Why should you go to that trouble? Because the people with whom
you interact every day behave like everyone else they act
upon their perceptions of the facts they hear about you and your
operation. Which means you should deal effectively with those perceptions
(and their follow-on behaviors) by doing what is necessary to reach
and move those key external audiences to action.
Luckily, your own carefully tailored PR plan can make the job a
lot easier. I'm talking about a plan like this. People act on their
own their own perception of the facts before them, which leads to
predictable behaviors about which something can be done. When we
create, change or reinforce that opinion by reaching, persuading
and moving-to-desired-action the very people whose behaviors affect
the organization the most, the public relations mission is accomplished.
Take a few minutes to consider what might result from such activity.
Community leaders beginning to seek you out; prospects starting
to do business with you; customers making repeat purchases; rising
membership applications; fresh proposals for strategic alliances
and joint ventures; welcome bounces in show room visits; and new
approaches by capital givers and specifying sources not to mention
politicians and legislators viewing you as a key member of the business,
non-profit or association communities.
Who will do this specialized kind of work?
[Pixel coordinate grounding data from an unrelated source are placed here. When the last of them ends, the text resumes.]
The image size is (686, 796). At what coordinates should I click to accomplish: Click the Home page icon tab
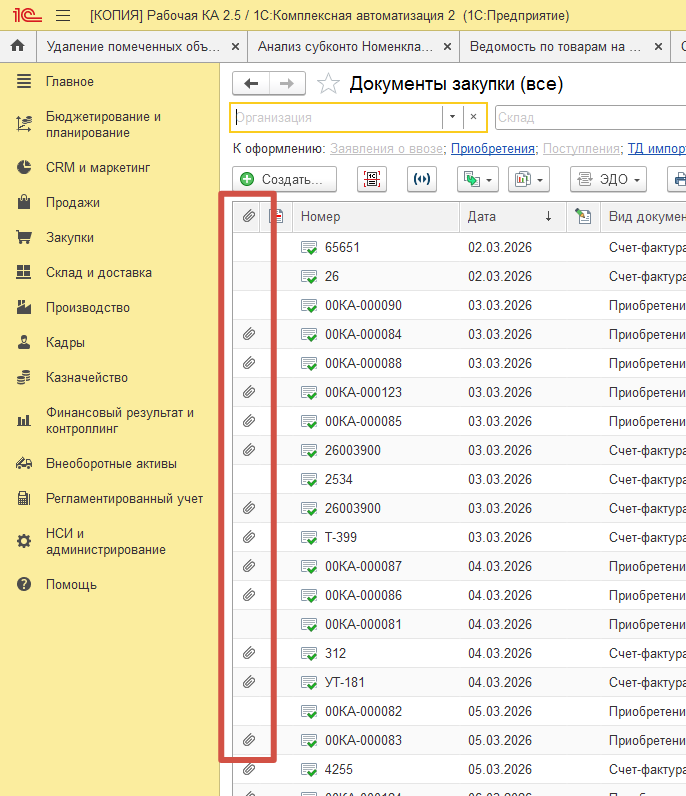point(17,46)
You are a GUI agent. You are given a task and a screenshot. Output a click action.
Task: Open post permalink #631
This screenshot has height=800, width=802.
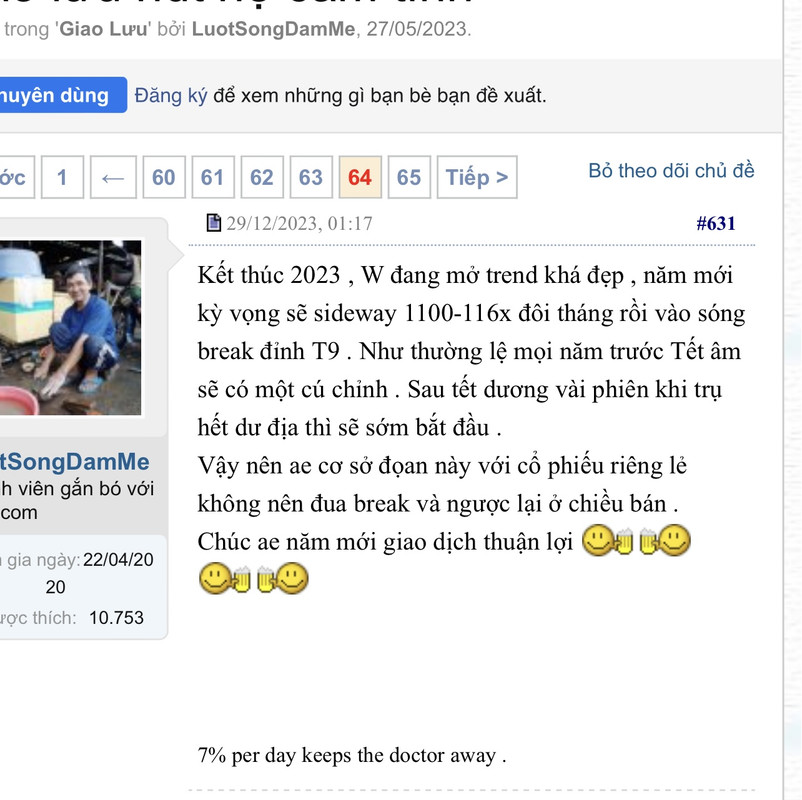pyautogui.click(x=716, y=224)
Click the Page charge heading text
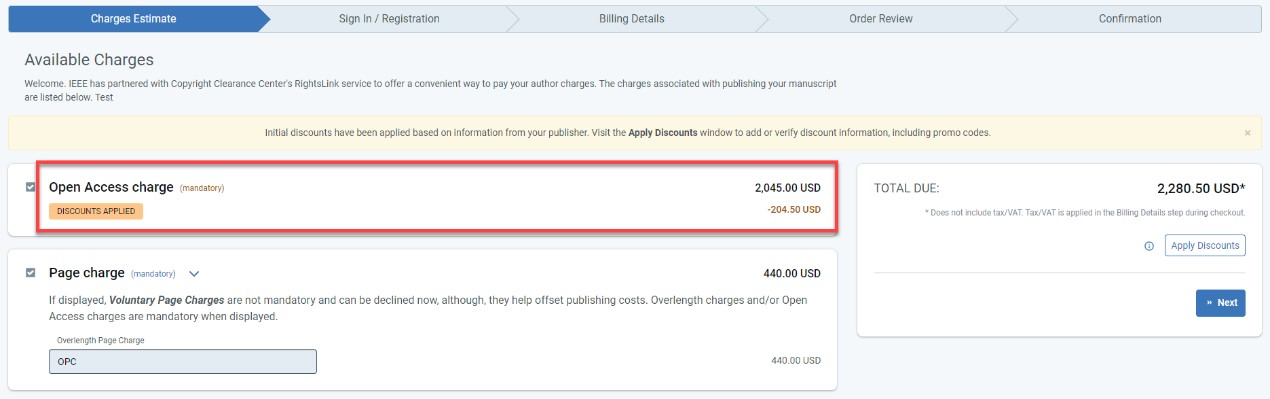This screenshot has height=399, width=1270. point(87,273)
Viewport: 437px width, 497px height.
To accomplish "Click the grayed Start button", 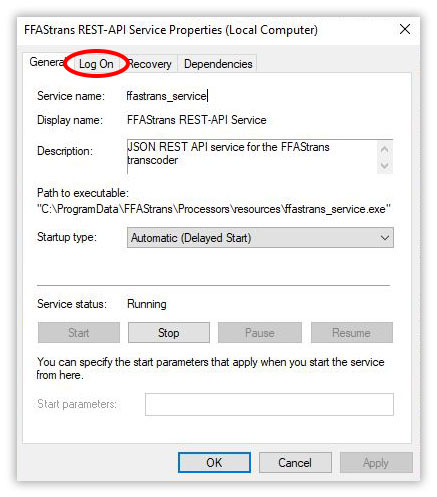I will coord(79,332).
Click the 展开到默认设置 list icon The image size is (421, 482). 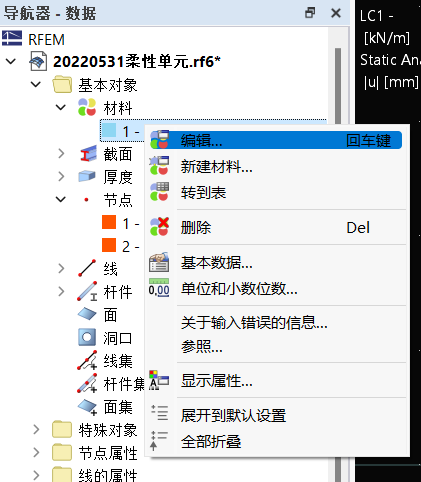pos(159,413)
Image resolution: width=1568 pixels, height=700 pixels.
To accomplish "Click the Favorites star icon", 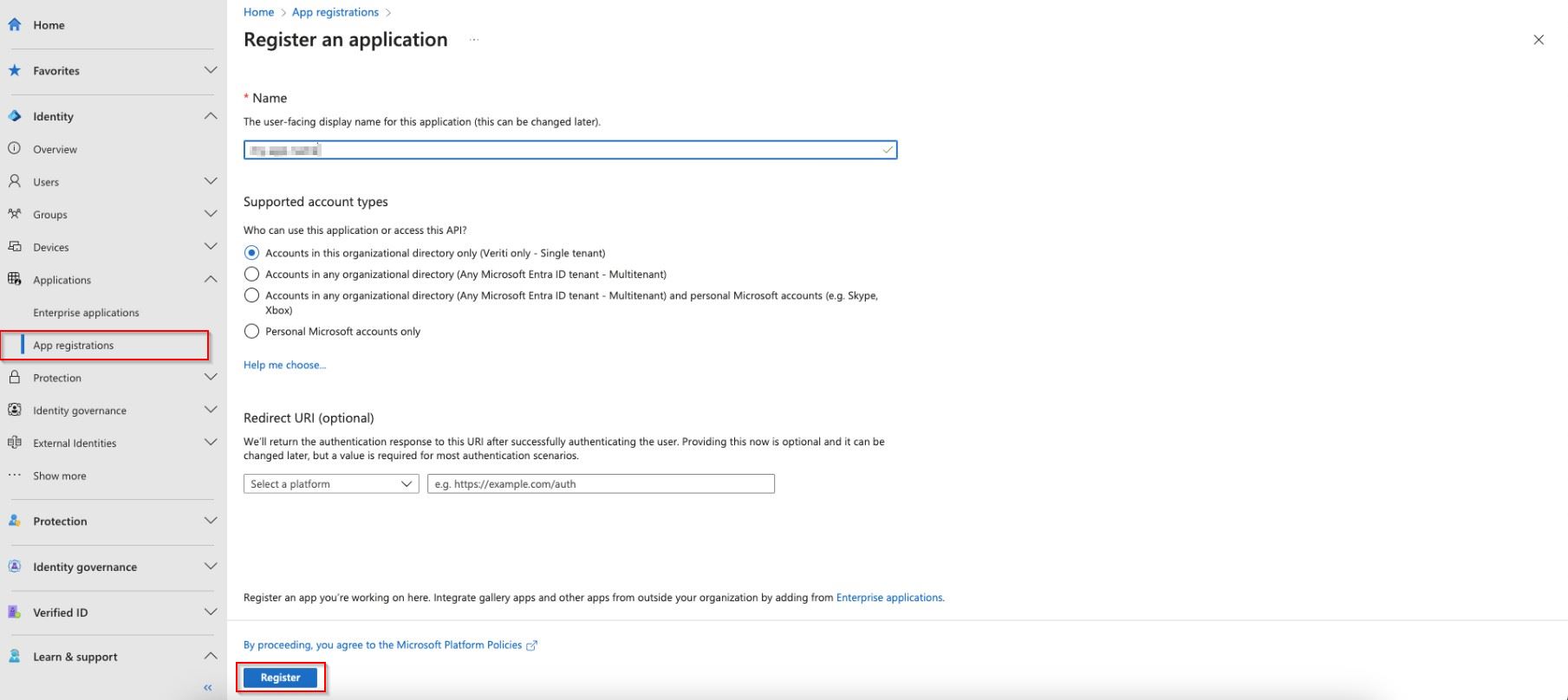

Your own public relations
people? Folks assigned to your operation? An outside PR agency team?
But regardless where they come from, they need to be committed to
you and your PR plan beginning with key audience perception monitoring.
Be certain that the PR people assigned to you are serious about
knowing how your most important outside audiences perceive your
operations, products or services. They must accept the reality that
perceptions almost always lead to behaviors that can help or hurt
your operation.
Go over your PR plan with them, especially how you will monitor
and gather perceptions by questioning members of your most important
outside audiences. For instance, how much do you know about our
chief executive? Have you had prior contact with us and were you
pleased with the interchange? How much do you know about our services
or products and employees? Have you experienced problems with our
people or procedures?
If the budget is available, don't hesitate to use professional
survey firms in the perception monitoring phases of your program.
But remember that your PR people are also in the perception and
behavior business and can pursue the same objective: identify untruths,
false assumptions, unfounded rumors, inaccuracies, misconceptions
and any other negative perception that might translate into hurtful
behaviors.
With the right PR goal, you should be able to deal handily with
the most serious distortions you discovered during your key audience
perception monitoring. Your new goal could call for straightening
out that dangerous misconception, or correcting that gross inaccuracy,
or stopping that potentially fatal rumor dead in its tracks.
Now you must take pains to select the right strategy, one that
tells you how to move forward. Keep in mind that there are justthree
strategic options available to you when it comes to handling a perception
and opinion challenge. Change existing perception, create perception
where there may be none, or reinforce it. Since the wrong strategy
pick will taste like onion gravy on your key lime pie, be certain
the new strategy fits comfortably with your new public relations
goal. You don't want to select "change" when the facts
dictate a "reinforce" strategy.
While it's tough to write tight and strong, you must write such
a strong message and aim it at members of your target audience.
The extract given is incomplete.